_PROBLEM DETAILS_
Copy the records below character for character.

Extracted data entries
--------------------------------
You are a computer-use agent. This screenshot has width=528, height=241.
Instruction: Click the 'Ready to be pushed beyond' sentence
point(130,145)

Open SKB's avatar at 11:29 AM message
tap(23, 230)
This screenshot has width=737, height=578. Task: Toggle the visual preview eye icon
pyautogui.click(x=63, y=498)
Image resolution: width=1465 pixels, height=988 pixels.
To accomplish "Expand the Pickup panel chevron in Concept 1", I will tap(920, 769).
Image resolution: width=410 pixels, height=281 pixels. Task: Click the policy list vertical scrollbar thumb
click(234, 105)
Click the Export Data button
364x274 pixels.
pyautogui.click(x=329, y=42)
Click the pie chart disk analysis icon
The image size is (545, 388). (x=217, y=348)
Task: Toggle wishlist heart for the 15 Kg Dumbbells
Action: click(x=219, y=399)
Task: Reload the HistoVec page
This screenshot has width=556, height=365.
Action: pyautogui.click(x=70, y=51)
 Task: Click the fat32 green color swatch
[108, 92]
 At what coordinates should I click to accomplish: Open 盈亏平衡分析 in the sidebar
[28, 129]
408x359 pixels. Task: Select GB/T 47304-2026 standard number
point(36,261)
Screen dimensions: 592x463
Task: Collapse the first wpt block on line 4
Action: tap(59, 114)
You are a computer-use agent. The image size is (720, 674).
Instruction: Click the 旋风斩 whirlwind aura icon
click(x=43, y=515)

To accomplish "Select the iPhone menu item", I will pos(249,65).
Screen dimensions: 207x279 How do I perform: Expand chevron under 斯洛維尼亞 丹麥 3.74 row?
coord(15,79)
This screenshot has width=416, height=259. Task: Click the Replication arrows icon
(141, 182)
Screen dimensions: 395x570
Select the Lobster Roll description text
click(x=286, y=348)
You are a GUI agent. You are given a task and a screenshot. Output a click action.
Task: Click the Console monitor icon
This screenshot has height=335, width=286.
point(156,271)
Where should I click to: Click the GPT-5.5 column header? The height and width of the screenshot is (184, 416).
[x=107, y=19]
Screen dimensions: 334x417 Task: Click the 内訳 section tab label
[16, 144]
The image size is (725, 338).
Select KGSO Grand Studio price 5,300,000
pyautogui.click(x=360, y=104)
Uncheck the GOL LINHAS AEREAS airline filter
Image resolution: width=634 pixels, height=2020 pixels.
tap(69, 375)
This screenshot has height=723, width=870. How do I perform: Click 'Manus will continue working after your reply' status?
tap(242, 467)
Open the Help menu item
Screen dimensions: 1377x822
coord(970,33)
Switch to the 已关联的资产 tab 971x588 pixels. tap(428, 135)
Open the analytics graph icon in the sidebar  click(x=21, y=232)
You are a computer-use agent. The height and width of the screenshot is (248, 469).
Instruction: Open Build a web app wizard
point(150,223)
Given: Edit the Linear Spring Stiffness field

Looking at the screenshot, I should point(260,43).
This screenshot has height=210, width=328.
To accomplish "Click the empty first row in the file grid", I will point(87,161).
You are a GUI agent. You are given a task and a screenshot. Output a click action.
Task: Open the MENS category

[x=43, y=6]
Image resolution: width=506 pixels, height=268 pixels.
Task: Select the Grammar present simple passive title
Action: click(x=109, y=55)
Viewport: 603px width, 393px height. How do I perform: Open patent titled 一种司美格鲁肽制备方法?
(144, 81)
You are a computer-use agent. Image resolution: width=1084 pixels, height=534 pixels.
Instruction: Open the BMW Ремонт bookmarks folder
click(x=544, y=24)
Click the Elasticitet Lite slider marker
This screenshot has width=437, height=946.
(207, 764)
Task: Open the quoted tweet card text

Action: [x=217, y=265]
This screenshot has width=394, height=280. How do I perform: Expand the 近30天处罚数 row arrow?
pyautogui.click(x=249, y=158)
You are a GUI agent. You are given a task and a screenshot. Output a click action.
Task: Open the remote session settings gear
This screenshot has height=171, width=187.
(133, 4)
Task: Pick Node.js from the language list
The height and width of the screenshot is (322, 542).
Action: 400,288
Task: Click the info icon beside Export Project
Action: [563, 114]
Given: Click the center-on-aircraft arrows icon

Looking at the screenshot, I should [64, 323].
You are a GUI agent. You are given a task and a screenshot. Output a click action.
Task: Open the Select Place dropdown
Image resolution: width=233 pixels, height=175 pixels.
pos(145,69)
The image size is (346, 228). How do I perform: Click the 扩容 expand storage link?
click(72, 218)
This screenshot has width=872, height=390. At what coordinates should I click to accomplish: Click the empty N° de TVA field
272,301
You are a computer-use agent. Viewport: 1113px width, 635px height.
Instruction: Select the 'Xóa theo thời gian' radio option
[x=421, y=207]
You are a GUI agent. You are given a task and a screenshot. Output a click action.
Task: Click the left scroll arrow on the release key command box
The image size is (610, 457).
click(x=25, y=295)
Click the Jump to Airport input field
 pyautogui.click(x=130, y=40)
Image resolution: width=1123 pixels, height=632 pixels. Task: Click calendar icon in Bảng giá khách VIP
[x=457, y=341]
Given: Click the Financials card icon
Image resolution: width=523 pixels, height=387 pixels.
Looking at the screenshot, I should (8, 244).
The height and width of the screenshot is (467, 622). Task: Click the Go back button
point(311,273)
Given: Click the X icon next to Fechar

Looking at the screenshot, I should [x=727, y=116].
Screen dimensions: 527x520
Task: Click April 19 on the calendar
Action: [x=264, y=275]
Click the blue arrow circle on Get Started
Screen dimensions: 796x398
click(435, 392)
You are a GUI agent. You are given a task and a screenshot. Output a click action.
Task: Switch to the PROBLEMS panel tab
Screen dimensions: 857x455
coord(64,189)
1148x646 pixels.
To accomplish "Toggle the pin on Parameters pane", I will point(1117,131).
--------------------------------
_RESPONSE AREA_
You are a computer-use agent. This screenshot has width=528, height=241.
Instruction: Click the 'Ready to be pushed beyond' sentence
point(130,145)

Open SKB's avatar at 11:29 AM message
tap(23, 230)
This screenshot has width=737, height=578. Task: Toggle the visual preview eye icon
pyautogui.click(x=63, y=498)
Image resolution: width=1465 pixels, height=988 pixels.
To accomplish "Expand the Pickup panel chevron in Concept 1", I will tap(920, 769).
Image resolution: width=410 pixels, height=281 pixels. Task: Click the policy list vertical scrollbar thumb
click(234, 105)
Click the Export Data button
364x274 pixels.
pyautogui.click(x=329, y=42)
Click the pie chart disk analysis icon
The image size is (545, 388). (x=217, y=348)
Task: Toggle wishlist heart for the 15 Kg Dumbbells
Action: click(x=219, y=399)
Task: Reload the HistoVec page
This screenshot has width=556, height=365.
Action: pyautogui.click(x=70, y=51)
 Task: Click the fat32 green color swatch
[108, 92]
 At what coordinates should I click to accomplish: Open 盈亏平衡分析 in the sidebar
[28, 129]
408x359 pixels. Task: Select GB/T 47304-2026 standard number
point(36,261)
Screen dimensions: 592x463
Task: Collapse the first wpt block on line 4
Action: tap(59, 114)
You are a computer-use agent. The image size is (720, 674).
Instruction: Click the 旋风斩 whirlwind aura icon
click(x=43, y=515)

To accomplish "Select the iPhone menu item", I will pos(249,65).
Screen dimensions: 207x279 How do I perform: Expand chevron under 斯洛維尼亞 丹麥 3.74 row?
coord(15,79)
This screenshot has width=416, height=259. Task: Click the Replication arrows icon
(141, 182)
Screen dimensions: 395x570
Select the Lobster Roll description text
click(x=286, y=348)
You are a GUI agent. You are given a task and a screenshot. Output a click action.
Task: Click the Console monitor icon
This screenshot has height=335, width=286.
point(156,271)
Where should I click to: Click the GPT-5.5 column header? The height and width of the screenshot is (184, 416).
[x=107, y=19]
Screen dimensions: 334x417 Task: Click the 内訳 section tab label
[16, 144]
The image size is (725, 338).
Select KGSO Grand Studio price 5,300,000
pyautogui.click(x=360, y=104)
Uncheck the GOL LINHAS AEREAS airline filter
Image resolution: width=634 pixels, height=2020 pixels.
tap(69, 375)
This screenshot has height=723, width=870. How do I perform: Click 'Manus will continue working after your reply' status?
tap(242, 467)
Open the Help menu item
Screen dimensions: 1377x822
coord(970,33)
Switch to the 已关联的资产 tab 971x588 pixels. tap(428, 135)
Open the analytics graph icon in the sidebar  click(x=21, y=232)
You are a computer-use agent. The height and width of the screenshot is (248, 469).
Instruction: Open Build a web app wizard
point(150,223)
Given: Edit the Linear Spring Stiffness field

Looking at the screenshot, I should point(260,43).
This screenshot has height=210, width=328.
To accomplish "Click the empty first row in the file grid", I will point(87,161).
You are a GUI agent. You are given a task and a screenshot. Output a click action.
Task: Open the MENS category

[x=43, y=6]
Image resolution: width=506 pixels, height=268 pixels.
Task: Select the Grammar present simple passive title
Action: click(x=109, y=55)
Viewport: 603px width, 393px height. How do I perform: Open patent titled 一种司美格鲁肽制备方法?
(144, 81)
You are a computer-use agent. Image resolution: width=1084 pixels, height=534 pixels.
Instruction: Open the BMW Ремонт bookmarks folder
click(x=544, y=24)
Click the Elasticitet Lite slider marker
This screenshot has width=437, height=946.
(207, 764)
Task: Open the quoted tweet card text

Action: [x=217, y=265]
This screenshot has width=394, height=280. How do I perform: Expand the 近30天处罚数 row arrow?
pyautogui.click(x=249, y=158)
You are a GUI agent. You are given a task and a screenshot. Output a click action.
Task: Open the remote session settings gear
This screenshot has height=171, width=187.
(133, 4)
Task: Pick Node.js from the language list
The height and width of the screenshot is (322, 542).
Action: 400,288
Task: Click the info icon beside Export Project
Action: [563, 114]
Given: Click the center-on-aircraft arrows icon

Looking at the screenshot, I should [64, 323].
You are a GUI agent. You are given a task and a screenshot. Output a click action.
Task: Open the Select Place dropdown
Image resolution: width=233 pixels, height=175 pixels.
pos(145,69)
The image size is (346, 228). How do I perform: Click the 扩容 expand storage link?
click(72, 218)
This screenshot has width=872, height=390. At what coordinates should I click to accomplish: Click the empty N° de TVA field
272,301
You are a computer-use agent. Viewport: 1113px width, 635px height.
Instruction: Select the 'Xóa theo thời gian' radio option
[x=421, y=207]
You are a GUI agent. You are given a task and a screenshot. Output a click action.
Task: Click the left scroll arrow on the release key command box
The image size is (610, 457).
click(x=25, y=295)
Click the Jump to Airport input field
 pyautogui.click(x=130, y=40)
Image resolution: width=1123 pixels, height=632 pixels. Task: Click calendar icon in Bảng giá khách VIP
[x=457, y=341]
Given: Click the Financials card icon
Image resolution: width=523 pixels, height=387 pixels.
Looking at the screenshot, I should (8, 244).
The height and width of the screenshot is (467, 622). Task: Click the Go back button
point(311,273)
Given: Click the X icon next to Fechar

Looking at the screenshot, I should [x=727, y=116].
Screen dimensions: 527x520
Task: Click April 19 on the calendar
Action: [x=264, y=275]
Click the blue arrow circle on Get Started
Screen dimensions: 796x398
click(435, 392)
You are a GUI agent. You are given a task and a screenshot. Output a click action.
Task: Switch to the PROBLEMS panel tab
Screen dimensions: 857x455
coord(64,189)
1148x646 pixels.
To accomplish "Toggle the pin on Parameters pane", I will point(1117,131).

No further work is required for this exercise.